Around the country, brawls are breaking out at youth baseball games.
A coach came after an umpire at a little league game in Alabama, Parents aggressively yelled at an umpire in Texas.
John Dugan, president of Ramsey Baseball and Softball, said he doesn’t understand it.
“There’s an expectation that, you know, every game is do or die for their kids’ future in this sport,” he said.
The physical and verbal abuse by parents seems to be having a dramatic impact – an umpire shortage.
The number of youth umpires in the U.S. has dropped.
The National Umpire Association says the number of baseball and softball umpires in the Babe Ruth youth baseball and softball league has been on the decline.
Since 2017, it has dropped from just over 6,000 to just under 5,000.
And at the high school level, there are nearly 20,000 fewer referees across all sports than before the pandemic, but there are signs those numbers may tick up this year.
“We have suspended people from the park.” Dugan said. “Usually it’s one game, two games to begin with. And if it becomes worse than that, we ask them not to come back.”
On a picture-perfect evening in Ramsey, New Jersey, the Robins played the Orioles.
Twenty-one-year veteran umpire Carl Kearney called the Little League game.
“I’m the boss out there, no doubt,” he said.
He’s also a calm boss, which works in his favor.
“Some (parents) can be a little, uh, louder than the coaches, some vulgarity at times,” Kearney said. But I let the parents say what they’re going to say. If they continue, then you have to then tell the coach ... ‘If you don’t calm that down, I’m going to have to ask you to remove them.’”
Mike Wood has gotten into his fair share of arguments with umpires.
“It has been suggested maybe that I leave a game, but we never got to that,” he said. “The umpire said if you don’t like the way I am calling the game, you can leave. I’m not going to leave. It doesn’t mean I enjoy the way you are calling the game though.”

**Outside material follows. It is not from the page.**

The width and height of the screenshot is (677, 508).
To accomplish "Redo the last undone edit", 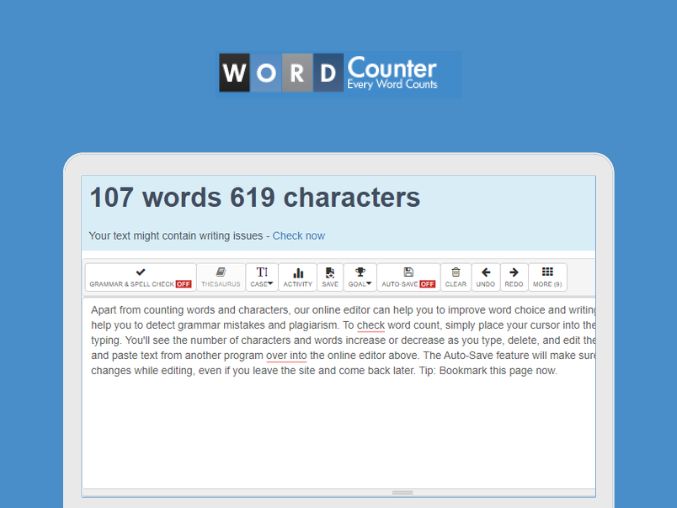I will [x=514, y=277].
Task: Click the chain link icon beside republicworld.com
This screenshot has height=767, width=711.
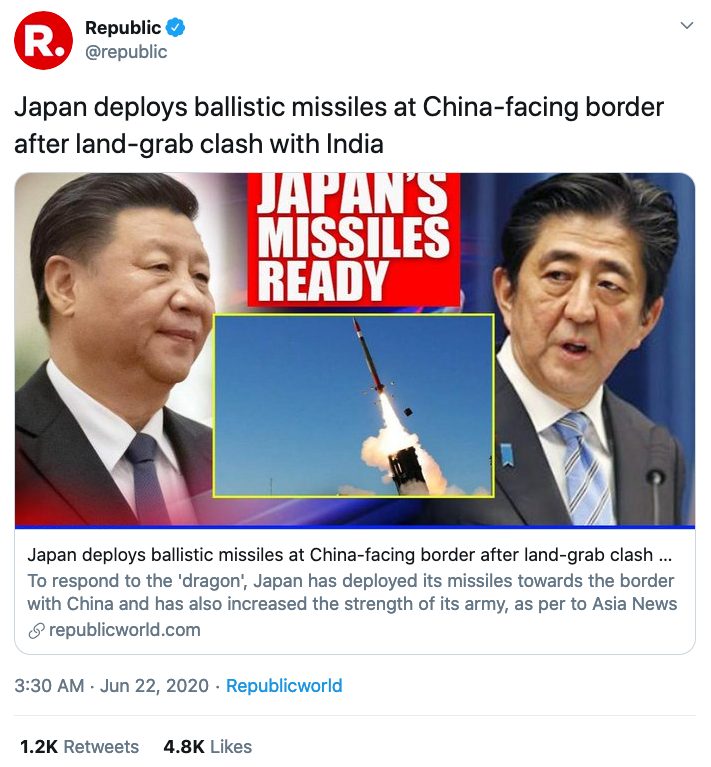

But his son Jack, catcher for the Orioles, and Evan, catcher for the other team, see it from a different perspective.
“The umpire is the top-tier man, and you have to respect him,” Jack said.
“(Parents) should be excited and focused on the game. But when they talk to the umpires and yell at the calls and stuff I think that’s a little a unnecessary maybe, because it’s a kids game and it’s just Little League. And kids are just trying to have fun.” Evan said.
When adults behave badly, the kids lose.
“I have to stop the game. Nobody wants that. I can also understand that a parent wanting their, their child to, you know, to succeed. But not at that price,” Kearney said.
In the end, the Robins beat the Orioles for first place. But really, everyone was a winner. It was a clean game by the kids - and parents.